9200 端口：客户端和服务端互相通信的端口。

9300 端口：集群之间互相通信的端口。

-v：挂载刚才创建的两个文件夹。

-e：设置环境变量：

node.name：节点在集群中的唯一名称
node.master：是否可被选举为主节点
network.host：当前节点的地址
discovery.seed_hosts：集群中其他节点的地址列表
cluster.initial_master_nodes：候选的主节点地址列表
cluster.name：集群名
ES_JAVA_OPTS：java虚拟机参数

其他参数参考：

https://www.elastic.co/guide/en/elasticsearch/reference/current/modules-network.html

node2：

docker run -d \
  --name=node2 \
  --restart=always \
  --net es-net \
  -p 9201:9200 \
  -p 9301:9300 \
  -v /var/lib/es/node2/plugins:/usr/share/elasticsearch/plugins \
  -v /var/lib/es/node2/data:/usr/share/elasticsearch/data \
  -e node.name=node2 \
  -e node.master=true \
  -e network.host=node2 \
  -e discovery.seed_hosts=node1,node2,node3 \
  -e cluster.initial_master_nodes=node1 \
  -e cluster.name=es-cluster \
  -e "ES_JAVA_OPTS=-Xms256m -Xmx256m" \
  elasticsearch:7.9.3

node3：

docker run -d \
  --name=node3 \
  --restart=always \
  --net es-net \
  -p 9202:9200 \
  -p 9302:9300 \
  -v /var/lib/es/node3/plugins:/usr/share/elasticsearch/plugins \
  -v /var/lib/es/node3/data:/usr/share/elasticsearch/data \
  -e node.name=node3 \
  -e node.master=true \
  -e network.host=node3 \
  -e discovery.seed_hosts=node1,node2,node3 \
  -e cluster.initial_master_nodes=node1 \
  -e cluster.name=es-cluster \
  -e "ES_JAVA_OPTS=-Xms256m -Xmx256m" \
  elasticsearch:7.9.3

启动，访问测试

http://192.168.64.181:9200

http://192.168.64.181:9200/_cat/nodes

chrome浏览器插件：elasticsearch-head

elasticsearch-head 项目提供了一个直观的界面，可以很方便地查看集群、分片、数据等等。

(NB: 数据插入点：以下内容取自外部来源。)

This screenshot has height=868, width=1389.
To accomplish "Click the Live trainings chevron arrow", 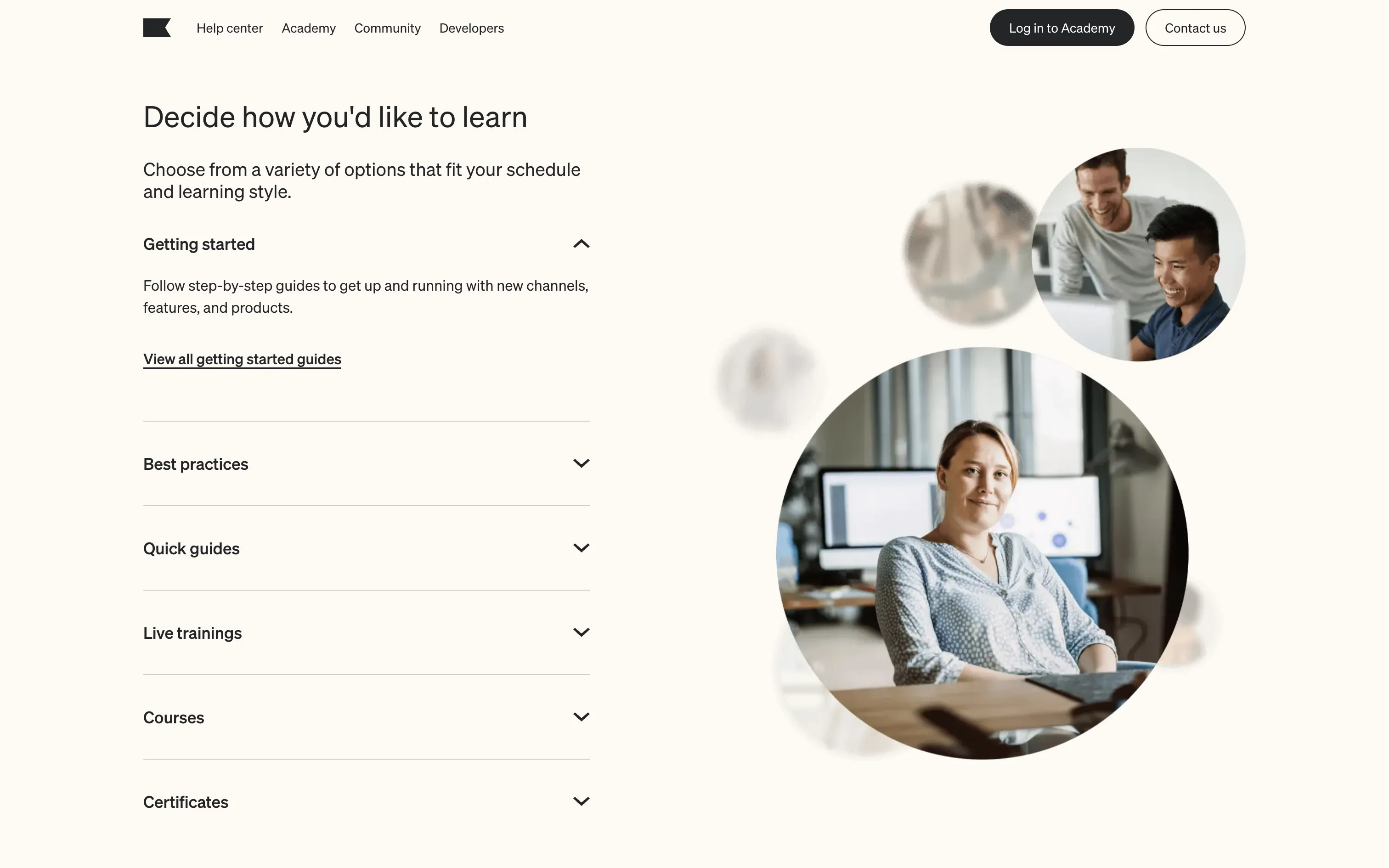I will (581, 632).
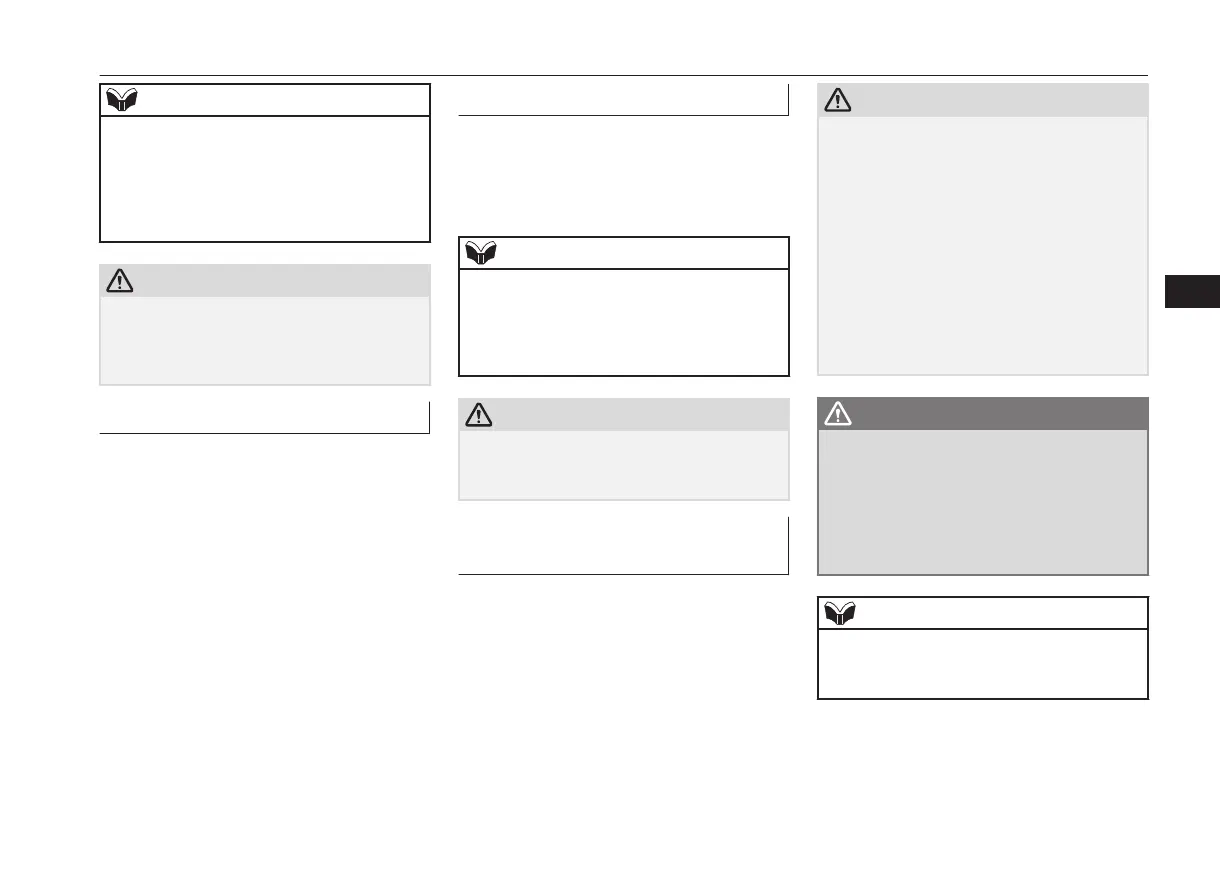Click the caution triangle in left column

119,281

elasticsearch-head最简单的安装方式是作为 chrome 浏览器插件进行安装。

安装步骤：

在 elasticsearch-head 项目仓库中下载 chrome 浏览器插件
https://github.com/mobz/elasticsearch-head/raw/master/crx/es-head.crx
在 chrome 浏览器中选择“更多工具”–“扩展程序”
在“扩展程序”中确认开启了“开发者模式”
点击“加载已解压的扩展程序”，选择前面插件的目录
在浏览器中点击 elasticsearch-head 插件打开 head 界面，并连接 http://192.168.64.181:9200/
若安装失败不可用或者根本无法加载目录，请科学上网直接连接 Google 应用商店下载。

（图）

Elasticsearch - IK 中文分词器

安装 IK 分词器

从 ik 分词器项目仓库中下载 ik 分词器安装包，下载的版本需要与 Elasticsearch 版本匹配：
https://github.com/medcl/elasticsearch-analysis-ik

我们用的 Elasticsearch 版本为：7.9.3

或者可以访问 gitee 镜像仓库：
https://gitee.com/mirrors/elasticsearch-analysis-ik

下载 elasticsearch-analysis-ik-7.9.3.zip 复制到 /root/ 目录下

（这个我们无需重新下载，在之前准备服务器步骤里已经导入。）

在三个节点上安装 ik 分词器

cd ~/

# 复制 ik 分词器到三个 es 容器
docker cp elasticsearch-analysis-ik-7.9.3.zip node1:/root/
docker cp elasticsearch-analysis-ik-7.9.3.zip node2:/root/
docker cp elasticsearch-analysis-ik-7.9.3.zip node3:/root/

# 在 node1 中安装 ik 分词器
docker exec -it node1 elasticsearch-plugin install file:///root/elasticsearch-analysis-ik-7.9.3.zip

# 在 node2 中安装 ik 分词器
docker exec -it node2 elasticsearch-plugin install file:///root/elasticsearch-analysis-ik-7.9.3.zip

# 在 node3 中安装 ik 分词器
docker exec -it node3 elasticsearch-plugin install file:///root/elasticsearch-analysis-ik-7.9.3.zip

# 重启三个 es 容器
docker restart node1 node2 node3

注意：安装 IK 分词器的时候不要着急按 Enter 回车，他需要有一个解压的过程，然后会提示你是否要继续（y/N）输入 y，再 Enter 回车继续。

查看安装结果

在浏览器中访问 http://192.168.64.181:9200/_cat/plugins

提示页面有 node1 - node3 的 ik 分词器（版本 7.9.3）即可。

如果插件不可用，可以卸载后重新安装

docker exec -it node1 elasticsearch-plugin remove analysis-ik

docker exec -it node2 elasticsearch-plugin remove analysis-ik

docker exec -it node3 elasticsearch-plugin remove analysis-ik

IK 分词测试

ik分词器提供两种分词器： ik_max_word 和 ik_smart

ik_max_word：会将文本做最细粒度的拆分，比如会将 “ 中华人民共和国国歌 ” 拆分为：“ 中华人民共和国，中华人民，中华，华人，人民共和国，人民，人，民，共和国，共和，和，国国，国歌 ”，会穷尽各种可能的组合，适合 Term Query。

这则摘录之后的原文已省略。